(Text):

CMAPSS Jet Engine Simulated Data

Turbofan engine run-to-failure simulation dataset from NASA PCoE with four sub-datasets covering different fault modes and operating conditions; the standard benchmark for Remaining Useful Life (RUL) prediction research in prognostics and health management.

Associated TasksRemaining Useful Life Prediction, Prognostics, Regression
Data SourceSynthetic
Dataset CharacteristicsMultivariate, Time-Series
Date Donated2008
Feature TypeReal
LabeledYes
Missing ValuesNo
NameCMAPSS Jet Engine Simulated Data
Number of Features26 per record: engine unit, cycle, 3 operational settings, 21 sensor measurements
Number of Instances708 training + 707 test engine trajectories across 4 sub-datasets (FD001: 100/100, FD002: 260/259, FD003: 100/100, FD004: 248/249)
SourceNASA Prognostics Center of Excellence
Time SeriesYes

Description

The CMAPSS (Commercial Modular Aero-Propulsion System Simulation) dataset was generated by NASA's Prognostics Center of Excellence using the C-MAPSS simulation tool. It was introduced for the PHM 2008 Data Challenge. Each engine starts with different initial wear and manufacturing variations, and degradation progresses until failure. Four sub-datasets (FD001–FD004) cover different combinations of operating conditions and fault modes: FD001 and FD003 have one operating condition; FD002 and FD004 have six. FD001 and FD002 have a single fault mode (High Pressure Compressor degradation); FD003 and FD004 have two concurrent fault modes.

Each record contains 26 columns: an engine identifier, the operational cycle counter, 3 operational setting columns, and 21 sensor measurements of temperatures, pressures, and fan/compressor speeds contaminated with realistic noise. Training trajectories run from initial condition to failure; test trajectories are truncated at a random prior point. The task is to predict the remaining useful life (RUL) for each test engine, with ground truth RUL values provided separately.

This dataset is the de facto standard benchmark in data-driven RUL estimation research and has been used in hundreds of publications involving LSTMs, CNNs, transformers, and classical regression methods.

(Records provided):
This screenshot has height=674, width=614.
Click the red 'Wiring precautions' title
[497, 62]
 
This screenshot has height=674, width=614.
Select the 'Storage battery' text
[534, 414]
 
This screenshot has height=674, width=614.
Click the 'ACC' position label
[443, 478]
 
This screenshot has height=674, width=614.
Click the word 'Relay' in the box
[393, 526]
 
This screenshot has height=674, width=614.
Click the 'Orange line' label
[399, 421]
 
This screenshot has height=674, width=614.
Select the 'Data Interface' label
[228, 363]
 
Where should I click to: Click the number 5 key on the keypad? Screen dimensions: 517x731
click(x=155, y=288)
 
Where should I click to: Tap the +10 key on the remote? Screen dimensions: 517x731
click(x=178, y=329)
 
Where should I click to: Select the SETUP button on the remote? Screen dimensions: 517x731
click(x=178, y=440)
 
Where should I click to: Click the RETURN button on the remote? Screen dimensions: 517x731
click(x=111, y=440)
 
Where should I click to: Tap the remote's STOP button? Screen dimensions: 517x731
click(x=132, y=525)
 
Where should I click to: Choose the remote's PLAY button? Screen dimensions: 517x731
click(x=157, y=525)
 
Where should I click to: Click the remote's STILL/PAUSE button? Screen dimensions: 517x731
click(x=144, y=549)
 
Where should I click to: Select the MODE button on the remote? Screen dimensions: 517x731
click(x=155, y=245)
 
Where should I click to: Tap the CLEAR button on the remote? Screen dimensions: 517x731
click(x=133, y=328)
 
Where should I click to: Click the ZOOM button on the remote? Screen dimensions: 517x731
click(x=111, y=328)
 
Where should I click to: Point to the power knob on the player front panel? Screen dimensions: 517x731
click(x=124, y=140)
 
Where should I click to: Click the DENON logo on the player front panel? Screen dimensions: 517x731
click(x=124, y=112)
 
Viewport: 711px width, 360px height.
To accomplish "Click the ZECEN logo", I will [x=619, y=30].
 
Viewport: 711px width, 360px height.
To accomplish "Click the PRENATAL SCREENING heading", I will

(Study questions):
[A] Please translate this sentence from the CMAPSS text into Spanish: "It was introduced for the PHM 2008 Data Challenge."
[B] Return the part of the CMAPSS text from "This dataset is" to "classical regression methods." word for word.
[C] Answer these questions using the CMAPSS text:
(i) Which organization is listed as the source of the dataset?
(ii) How many operating conditions do FD002 and FD004 have?
(iii) How many sensor measurements does each record contain?

(Answers):
[A] Se presentó para el PHM 2008 Data Challenge.

[B]
This dataset is the de facto standard benchmark in data-driven RUL estimation research and has been used in hundreds of publications involving LSTMs, CNNs, transformers, and classical regression methods.

[C]
(i) NASA Prognostics Center of Excellence
(ii) Six
(iii) 21